The cluster is made up of 192 nodes featuring Intel(R) Xeon Phi(TM) 7230 (code name Knights Landing or KNL) CPUs. The CPUs have 64 cores each and run at a frequency (modulo TurboBoost) of 1.30 GHz. The nodes feature 192GB DDR4 memory, and 16GB high bandwidth (so called MCDRAM) memory. The cores are grouped into tiles, with each tile containing 2 cores and 1 MB of L2 cache. Nominally this gives each core 512KB of L2 cache each, although a single core can potentially use all the 1MB. Additionally each core has 32KB of L1 data cache, and two 512bit Vector Units which together are capable of performing 32 DP floating point instructions per cycle ( 2 VPUs x 2 FLOPS/FMA x 8 vector lanes). In single precision 64 FLOPS per cycle are possible as the vector length is increased to 16 vector lanes. Vector processors are programmed using AVX-512 instructions.The nodes are connected by Intel OmniPath Interconnect
The high bandwidth memory can be configured in three primary modes
In turn, the on-chip network connecting the cores can be configured in a variety of cluster-modes: all-to-all mode, quadrant mode, and in sub-NUMA clustering modes (SNC-2, SNC-4).
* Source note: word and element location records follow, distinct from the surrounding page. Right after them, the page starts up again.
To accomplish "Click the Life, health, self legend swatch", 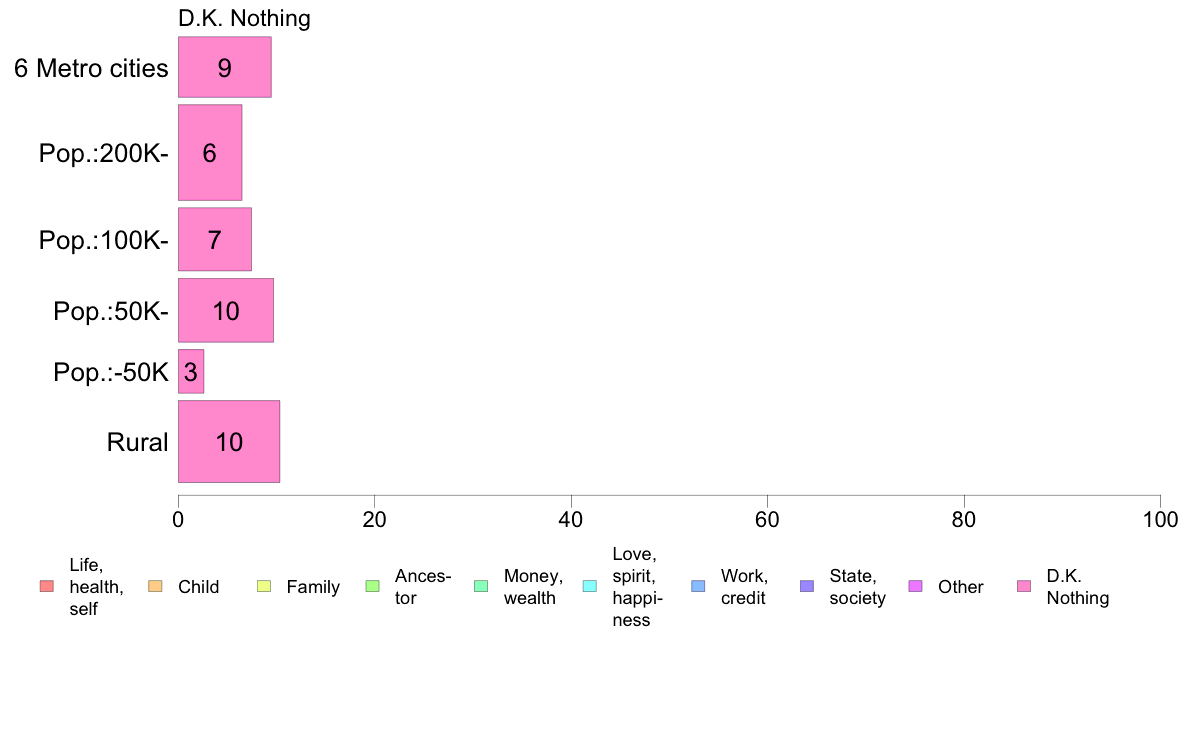I will (47, 586).
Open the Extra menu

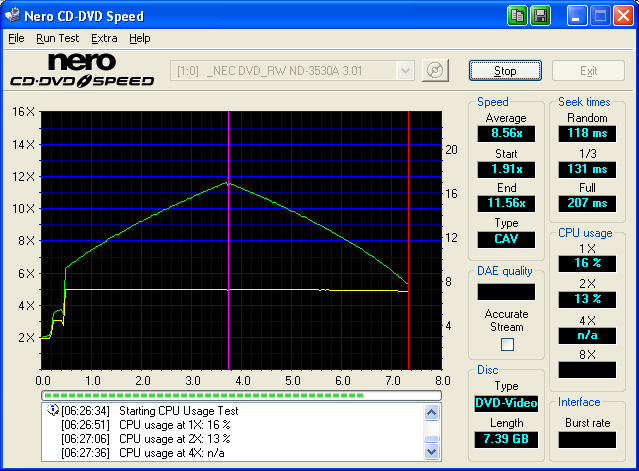[104, 38]
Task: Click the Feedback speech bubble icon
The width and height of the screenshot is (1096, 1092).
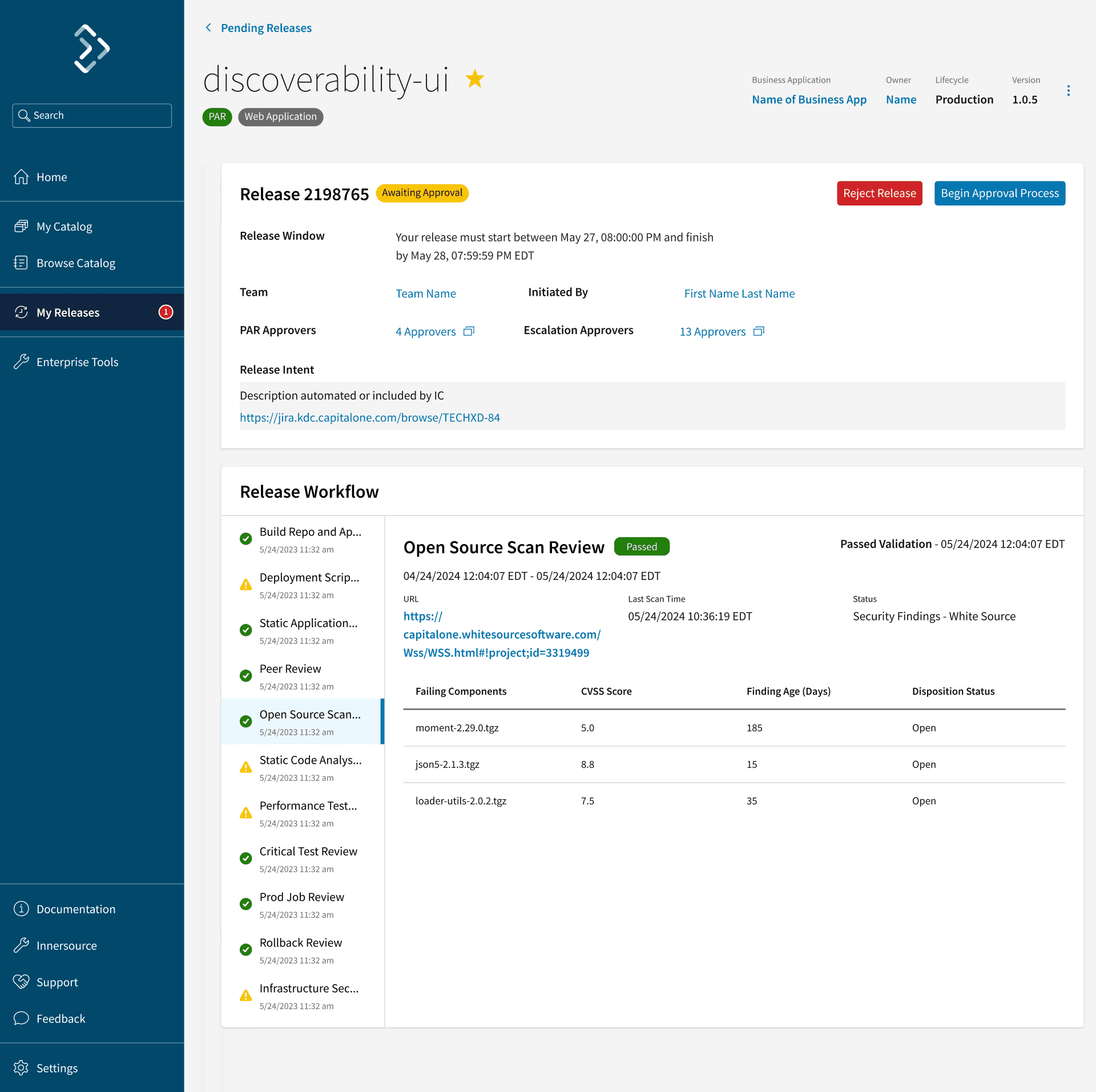Action: (x=21, y=1018)
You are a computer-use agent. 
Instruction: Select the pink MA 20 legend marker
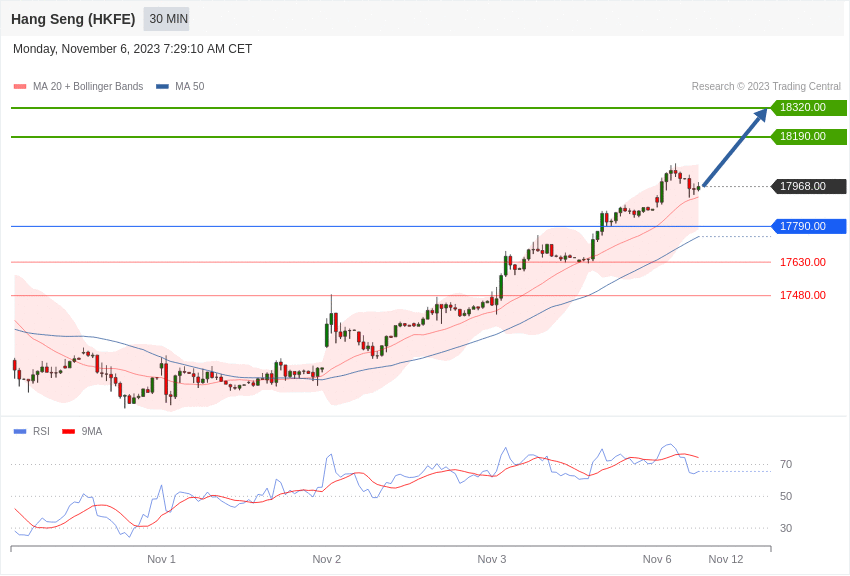pos(20,86)

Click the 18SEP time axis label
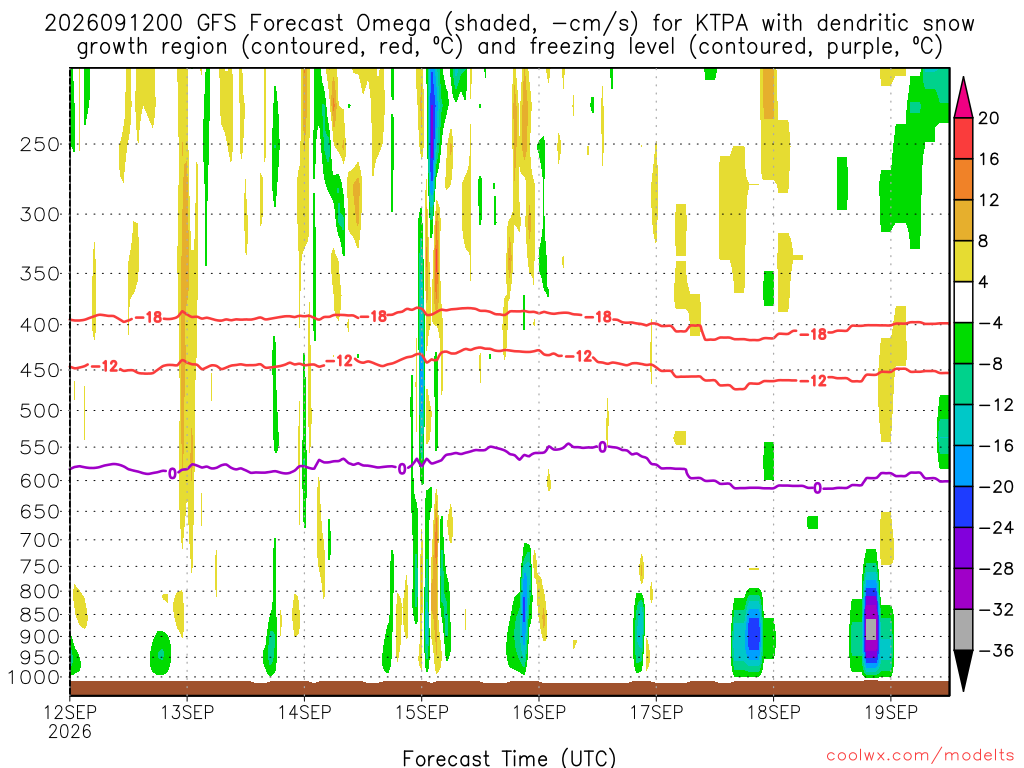click(773, 712)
The primary difference between all-to-all and quadrant modes is to do with how memory addresses are affinitized across the cores of the node. The recommended default mode, when all DDR DIMMs are of equal capacity is the so called Quadrant mode. In this case memory is affinitized to virtual quadrants of the chip, and memory transactions are routed within this quadrant giving a reduction in latency compared to all-to-all modes. The quadrant nature of the memory affinitization is not visible to the user, the node still looks like a single socket system. This is the default mode of operation for our cluster nodes
Sub NUMA Clustering Modes (SNC-2 and SNC-4) make the node look like a multi-socket system with either 2 or 4 sockets respectively. This mode may be beneficial, if one is considering running for-example multiple MPI tasks per node. One could be pinned to each of the 'virtual sockets'.
It should be borne in mind that memory modes and cluster modes can be mixed and matched. For example it is possible to to have Flat-SNC-4 mode, where each of the 4 virtual 'sockets' will be made up of 2 NUMA domains (8 NUMA domains in total), with each virtual socket having one NUMA domain for DDR and one for MCDRAM
The default mode for our cluster nodes is cache-quadrant (with PBS tag cache-quad)